Krämer: Eine mögliche Hürde ist die niedrige Geschwindigkeit des vorhandenen Netzes. Nicht überall steht UMTS zur Verfügung, geschweige denn LTE. Darunter kann die reibungslose Einbindung leiden. Darüber hinaus sind mit dem Phänomen ,Bring your own device’ häufig Grundsatzfragen der IT-Bereitstellung und Sicherheit verbunden. Das reicht von Accountfragen bis hin zu Supportaspekten. Da muss jedes Unternehmen zunächst seine eigene Herangehensweise finden.

Ist man im Ausland unterwegs, will man beispielsweise keine Roaminggebühren aufwenden. Wie funktioniert in diesem Moment ein Umschalten von Online- auf Offline-Arbeit?
Krämer: Das funktioniert im Prinzip auf Knopfdruck: Bei unserer nativen App kann der Benutzer auf Wunsch jeden Navigationspfad auch offline anzeigen lassen. Bestehende Pfade zu bestimmten Reports beispielsweise lassen sich so durchspielen, ohne in die Kostenfalle zu geraten. Darüber hinaus sind diese Offline-Daten gesichert. Konkret: Die einmal betretenen Pfade dürfen nur nach Authentifizierung wieder betreten werden und sind zudem verschlüsselt hinterlegt.

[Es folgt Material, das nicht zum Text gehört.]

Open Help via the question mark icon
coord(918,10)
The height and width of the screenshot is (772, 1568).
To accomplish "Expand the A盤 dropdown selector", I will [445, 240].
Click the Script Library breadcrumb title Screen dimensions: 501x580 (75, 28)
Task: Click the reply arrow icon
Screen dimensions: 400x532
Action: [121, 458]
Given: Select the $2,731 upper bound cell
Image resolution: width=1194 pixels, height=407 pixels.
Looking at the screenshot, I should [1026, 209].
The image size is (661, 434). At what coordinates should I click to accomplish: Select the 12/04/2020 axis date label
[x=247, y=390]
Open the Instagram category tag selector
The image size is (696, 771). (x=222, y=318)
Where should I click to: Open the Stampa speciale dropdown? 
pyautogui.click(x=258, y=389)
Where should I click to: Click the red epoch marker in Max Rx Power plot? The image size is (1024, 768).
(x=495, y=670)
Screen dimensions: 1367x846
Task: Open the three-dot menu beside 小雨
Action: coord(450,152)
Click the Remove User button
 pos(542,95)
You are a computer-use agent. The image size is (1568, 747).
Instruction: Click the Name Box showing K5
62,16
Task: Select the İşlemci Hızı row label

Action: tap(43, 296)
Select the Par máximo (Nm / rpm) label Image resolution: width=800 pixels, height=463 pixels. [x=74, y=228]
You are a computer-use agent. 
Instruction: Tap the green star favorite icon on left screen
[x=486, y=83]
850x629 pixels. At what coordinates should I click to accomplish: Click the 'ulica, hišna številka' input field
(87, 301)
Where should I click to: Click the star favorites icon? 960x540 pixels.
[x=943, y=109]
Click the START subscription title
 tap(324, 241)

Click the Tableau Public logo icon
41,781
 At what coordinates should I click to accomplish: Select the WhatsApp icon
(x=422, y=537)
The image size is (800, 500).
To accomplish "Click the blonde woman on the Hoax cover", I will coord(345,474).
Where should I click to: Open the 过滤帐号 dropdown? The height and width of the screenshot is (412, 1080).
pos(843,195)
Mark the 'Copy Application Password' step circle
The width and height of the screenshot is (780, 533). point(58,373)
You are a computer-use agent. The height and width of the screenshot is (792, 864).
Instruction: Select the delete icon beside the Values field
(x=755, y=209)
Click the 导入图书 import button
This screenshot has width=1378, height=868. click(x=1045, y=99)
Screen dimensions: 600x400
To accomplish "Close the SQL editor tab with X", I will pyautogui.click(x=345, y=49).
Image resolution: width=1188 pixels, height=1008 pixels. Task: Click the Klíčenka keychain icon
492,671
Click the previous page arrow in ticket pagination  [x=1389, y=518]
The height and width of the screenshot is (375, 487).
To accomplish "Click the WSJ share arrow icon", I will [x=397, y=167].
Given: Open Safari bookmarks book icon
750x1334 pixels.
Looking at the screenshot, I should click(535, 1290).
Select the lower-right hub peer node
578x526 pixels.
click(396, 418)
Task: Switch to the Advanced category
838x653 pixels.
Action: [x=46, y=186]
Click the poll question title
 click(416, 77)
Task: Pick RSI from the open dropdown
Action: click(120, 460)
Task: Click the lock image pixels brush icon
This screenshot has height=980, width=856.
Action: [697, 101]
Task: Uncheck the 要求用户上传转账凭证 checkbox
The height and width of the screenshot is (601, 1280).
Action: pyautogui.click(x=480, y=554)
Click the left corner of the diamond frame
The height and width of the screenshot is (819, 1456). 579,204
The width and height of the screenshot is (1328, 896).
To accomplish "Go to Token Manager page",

Auf welche Datenquellen sollte die mobile Software zugreifen können? Und wie kann man dabei weltweit eine akzeptable Performance sicherstellen?
Krämer: Bei den Datenquellen gibt es aus unserer Sicht keine Beschränkungen. Unsere mobile App greift exakt auf die gleichen Datenquellen zu wie die BI-Suite auf dem Bürorechner. Dabei spielt es keine Rolle, ob die Daten aus einem SAP-System oder einer Oracle-Datenbank kommen. Sie werden in den Datenwürfel geladen und In-Memory, also im Hauptspeicher vorgehalten. Idealerweise ist das Ganze noch hardwarebeschleunigt mit unserer auf Grafikkarten basierenden GPU-Technologie. Mit einer solchen Architektur sind auch unterwegs hochkomplexe Abfragen problemlos möglich – hochaggregiert und in Bruchteilen von Sekunden. Das Ergebniss solch komplexer Abfragen ist übrigens von überschaubarer Größe – es bewegt sich im Kilobytebereich. Minimale Abweichungen von der gewohnten Performance können sich höchstens durch niedrige Netzgeschwindigkeit ergeben.

Wie ist es um Datenschutz und Sicherheit bei der Nutzung mobiler BI-Apps bestellt – zum Beispiel, wenn man sich auf Geschäftsreisen in China oder USA befindet?
Krämer: Dieses Thema wird im Zusammenhang mit mobiler BI-Nutzung breit diskutiert – und das ist auch gut so. Unternehmensdaten sind ein sensibles, wertvolles Gut, da sollte die Sicherheit an erster Stelle stehen. Wir arbeiten generell mit sicheren, verschlüsselten Https-Verbindungen. Darüber hinaus gilt für Smartphone oder Tablet, was auch beim Firmen-Notebook gilt: Virensoftware und die Verschlüsselung mit Passwörtern, die über den Vor- und Nachnamen hinaus gehen, sind ein absolutes Muss.

Können Sie uns bitte ein konkretes Referenzprojekt Ihrer mobilen BI-Applikation nennen?
Krämer: Ein renommierter deutscher Fußballclub nutzt unsere BI-Suite für Reporting, Analyse sowie Budget- und Liquiditätsplanung. Controller und Bereichsverantwortliche können dabei auch mobil jederzeit auf das Informationssystem zugreifen, also etwa unterwegs Liquiditätsberichte abfragen oder Plandaten eingeben. Dadurch beschleunigt sich der Planungsprozess deutlich. Auch der sportliche Bereich profitiert: Talentsucher können direkt vom Fußballplatz Scouting-Daten eingeben und auswerten. Das unterstützt den Verein im Wettbewerb um die besten Spieler.